■ **Your instructions**: In the listing below, find the line that contains "Nieuws (359, 60)" and the line that contains "Meer sporten [button] (114, 19)". Quote both and every line between them, exactly, and nothing more.

■ **Exercise materials**:
--------------------

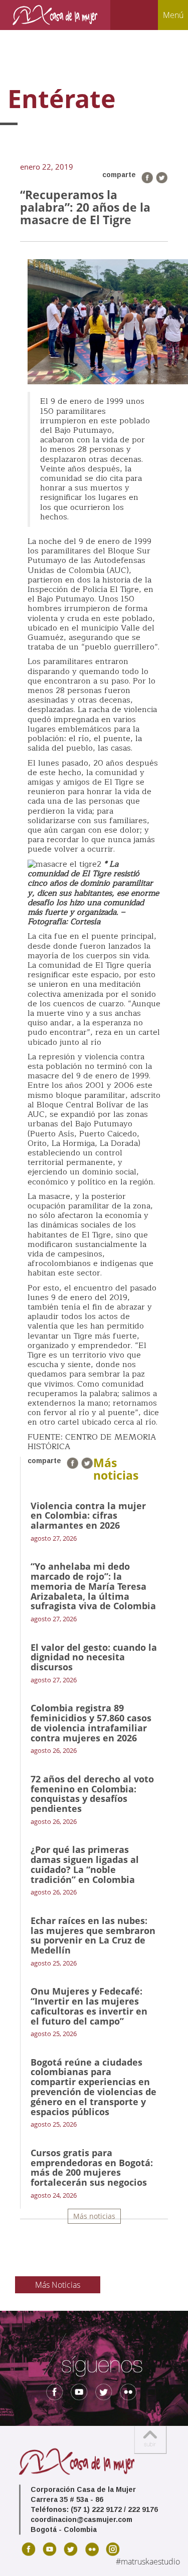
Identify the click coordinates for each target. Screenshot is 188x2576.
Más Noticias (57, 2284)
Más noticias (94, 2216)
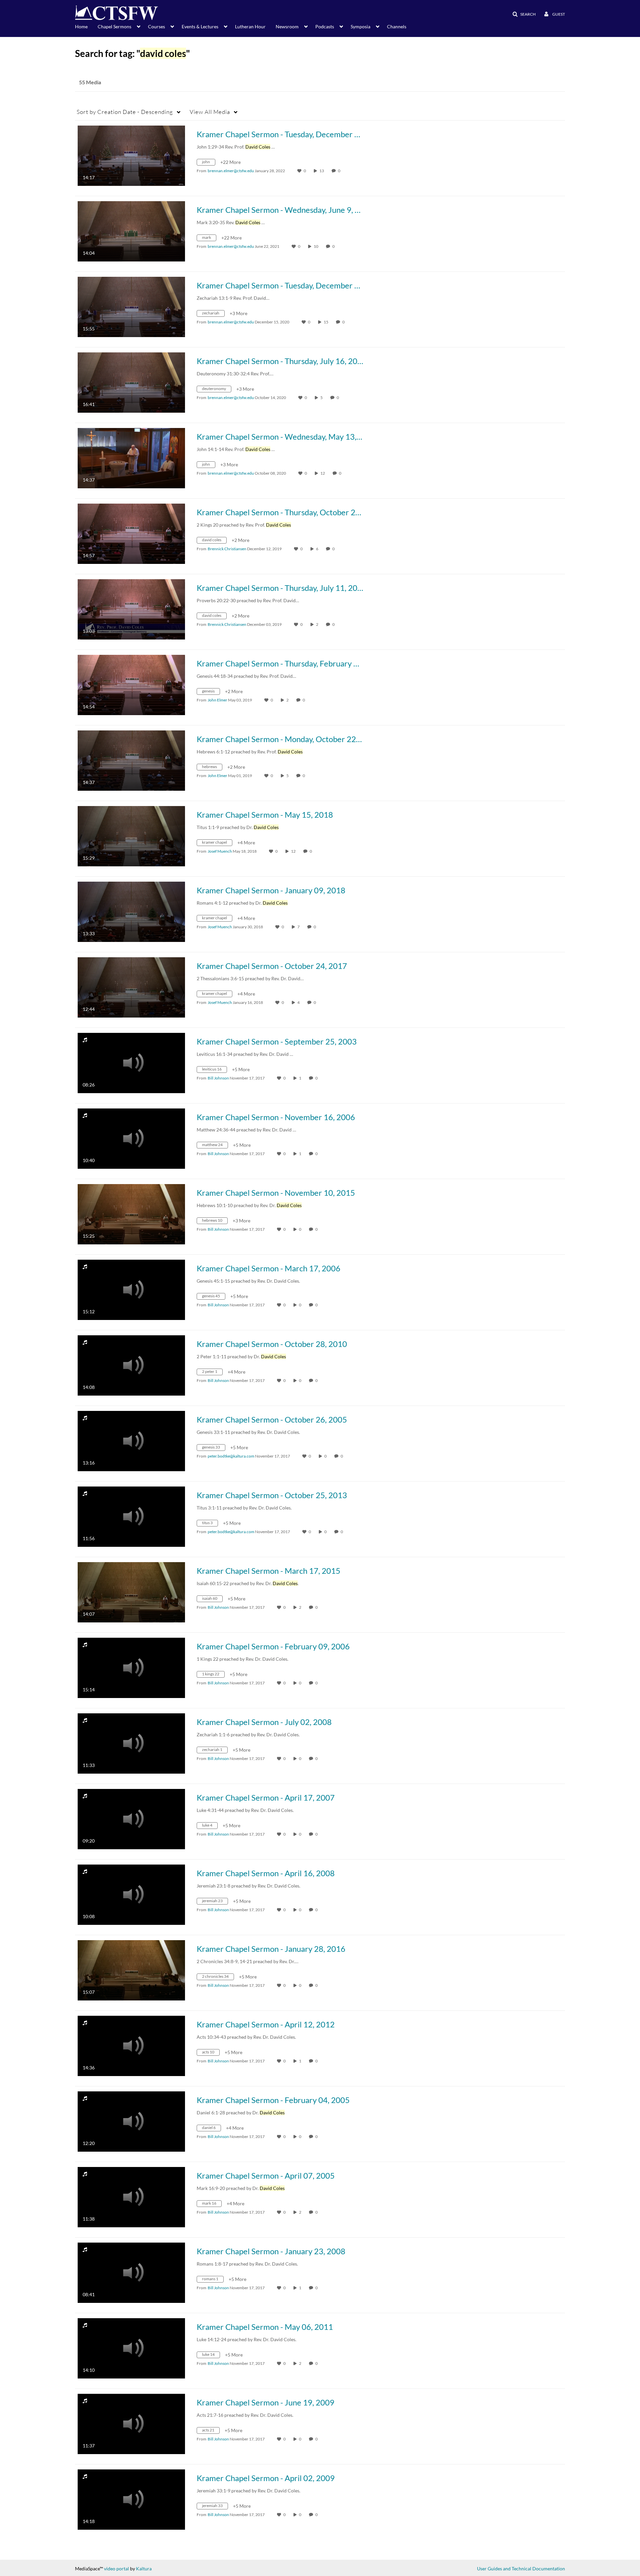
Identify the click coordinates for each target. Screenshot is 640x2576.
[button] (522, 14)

--------------------

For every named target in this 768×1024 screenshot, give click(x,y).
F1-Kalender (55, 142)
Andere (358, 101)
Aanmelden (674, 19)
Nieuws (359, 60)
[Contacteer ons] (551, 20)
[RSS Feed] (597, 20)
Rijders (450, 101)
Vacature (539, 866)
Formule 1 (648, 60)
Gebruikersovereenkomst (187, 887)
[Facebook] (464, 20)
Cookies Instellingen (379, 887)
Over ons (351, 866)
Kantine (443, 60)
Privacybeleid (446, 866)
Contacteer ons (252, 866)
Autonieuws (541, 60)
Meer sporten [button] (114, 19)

--------------------

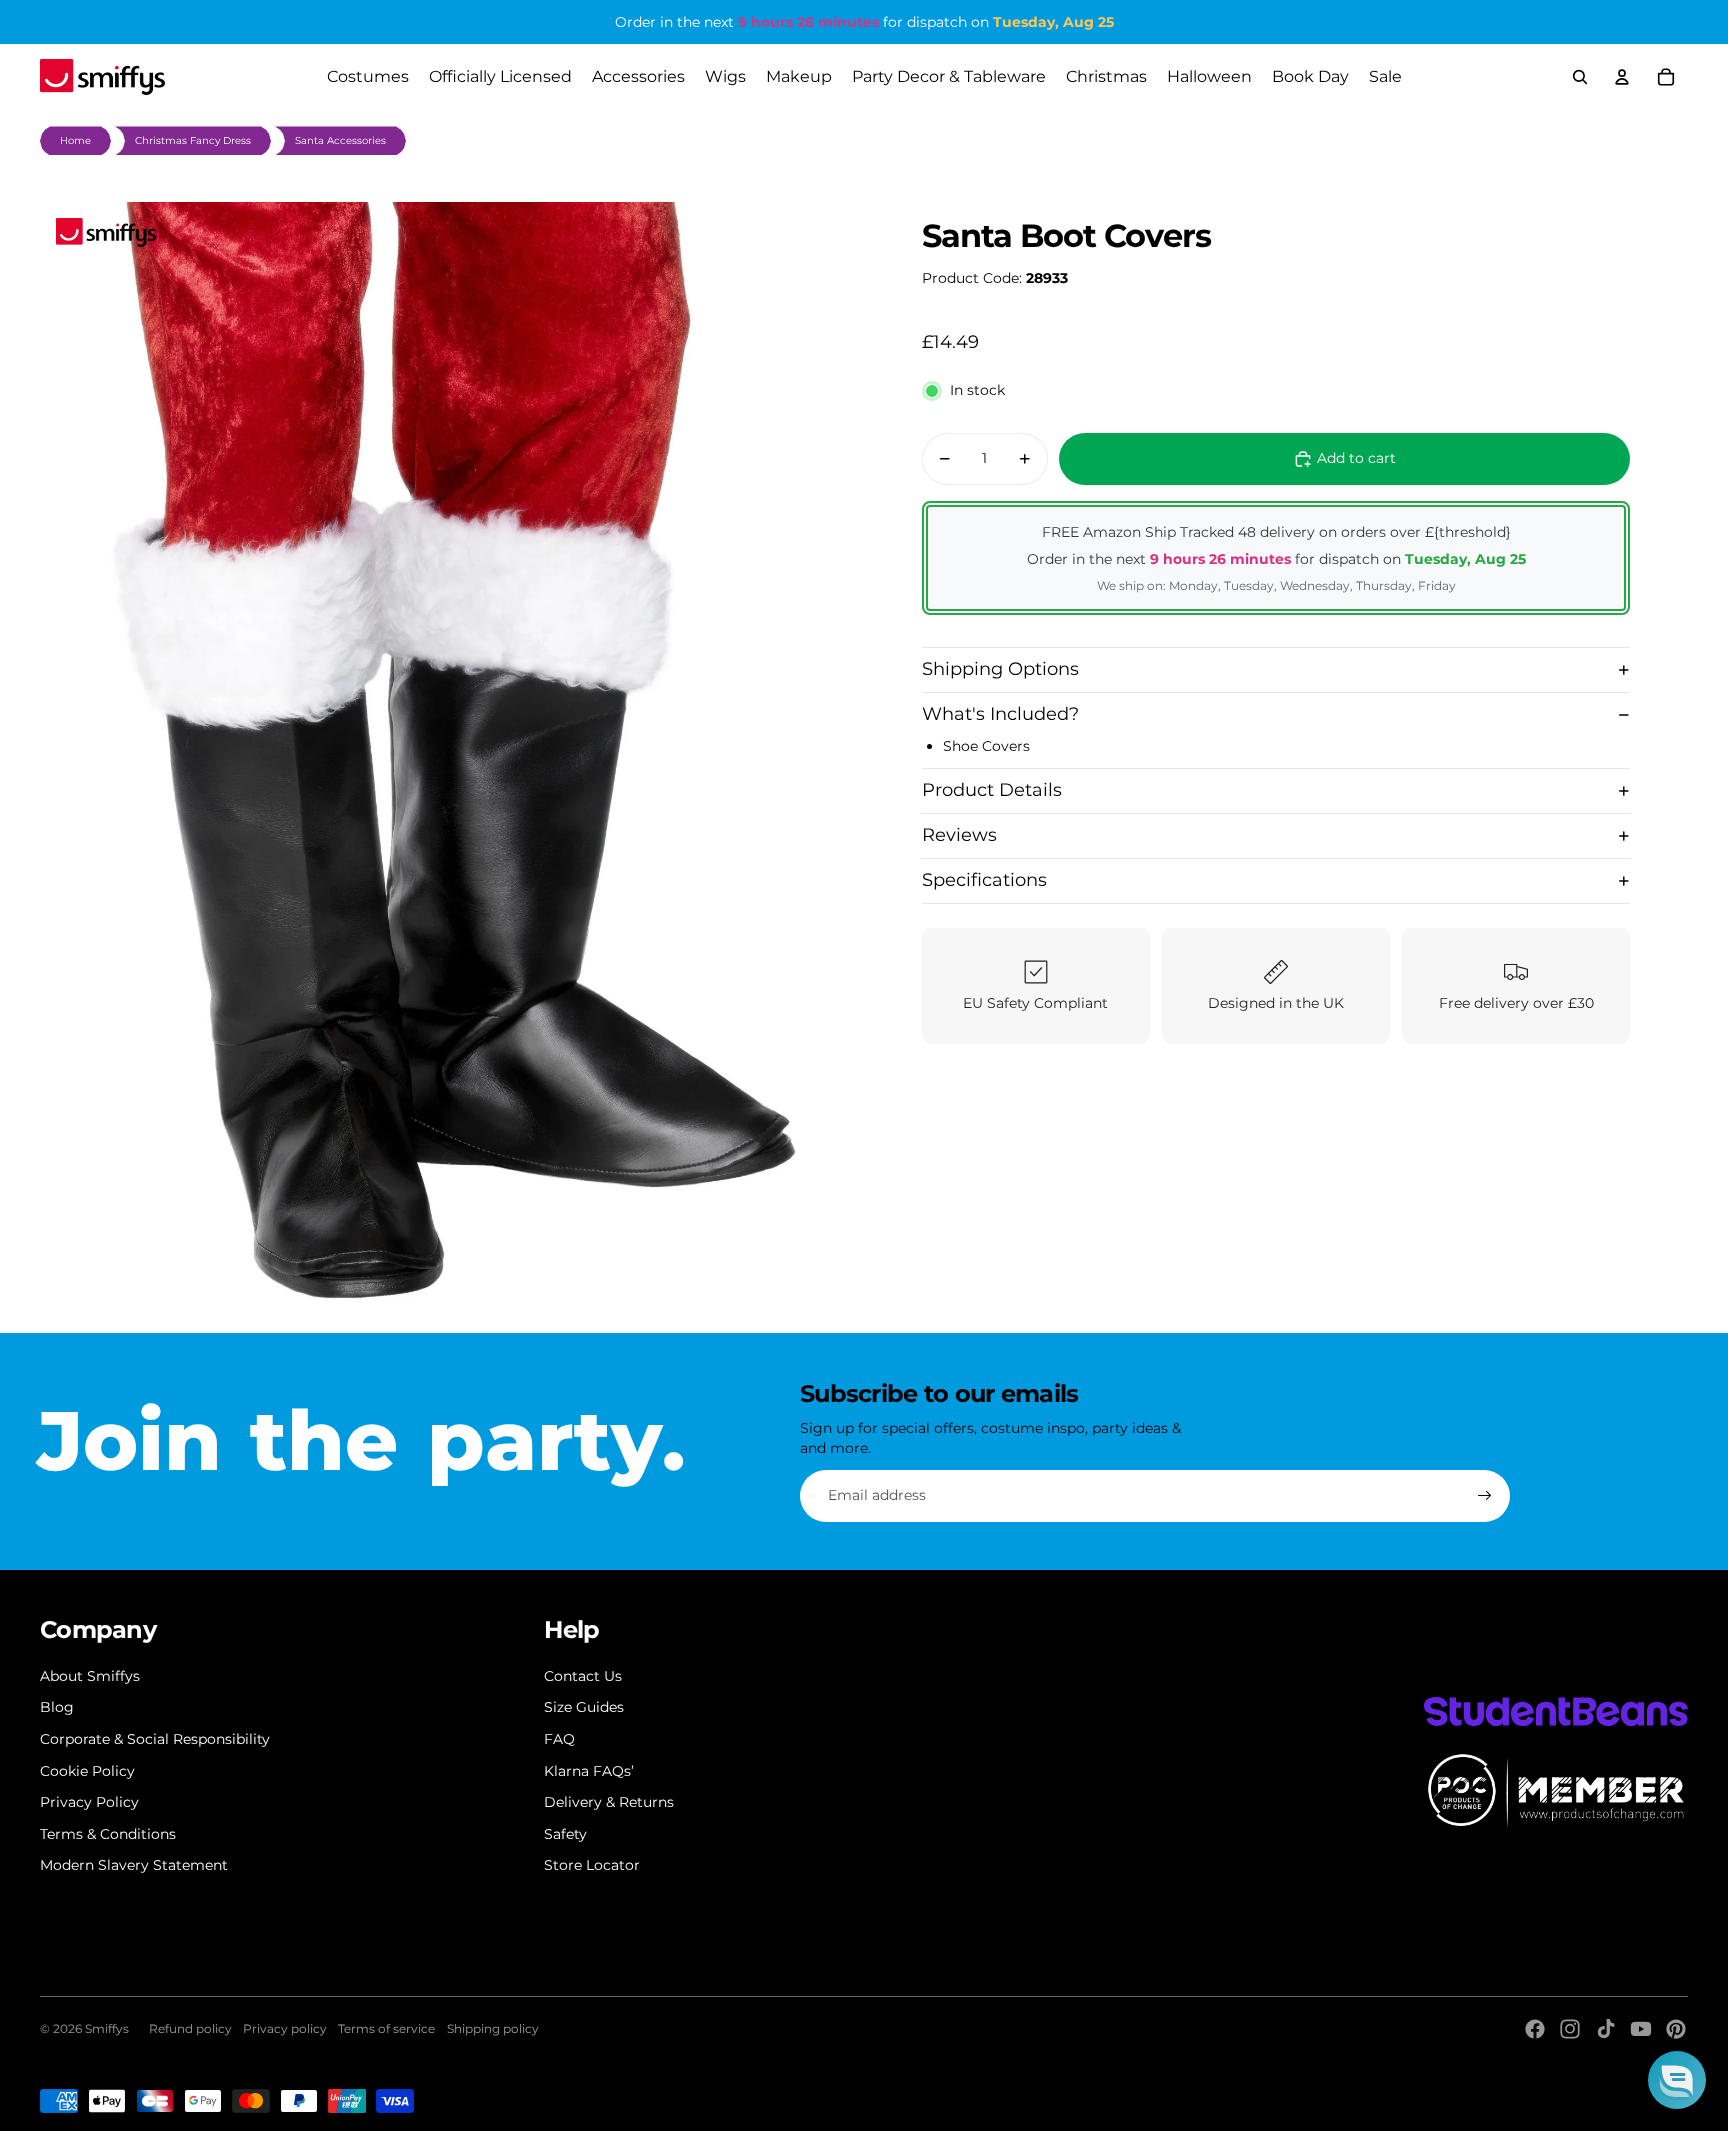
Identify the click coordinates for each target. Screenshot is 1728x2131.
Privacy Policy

--------------------

■ **Result for this exercise**:
Nieuws (359, 60)
[Contacteer ons] (551, 20)
[RSS Feed] (597, 20)
Rijders (450, 101)
Vacature (539, 866)
Formule 1 (648, 60)
Gebruikersovereenkomst (187, 887)
[Facebook] (464, 20)
Cookies Instellingen (379, 887)
Over ons (351, 866)
Kantine (443, 60)
Privacybeleid (446, 866)
Contacteer ons (252, 866)
Autonieuws (541, 60)
Meer sporten [button] (114, 19)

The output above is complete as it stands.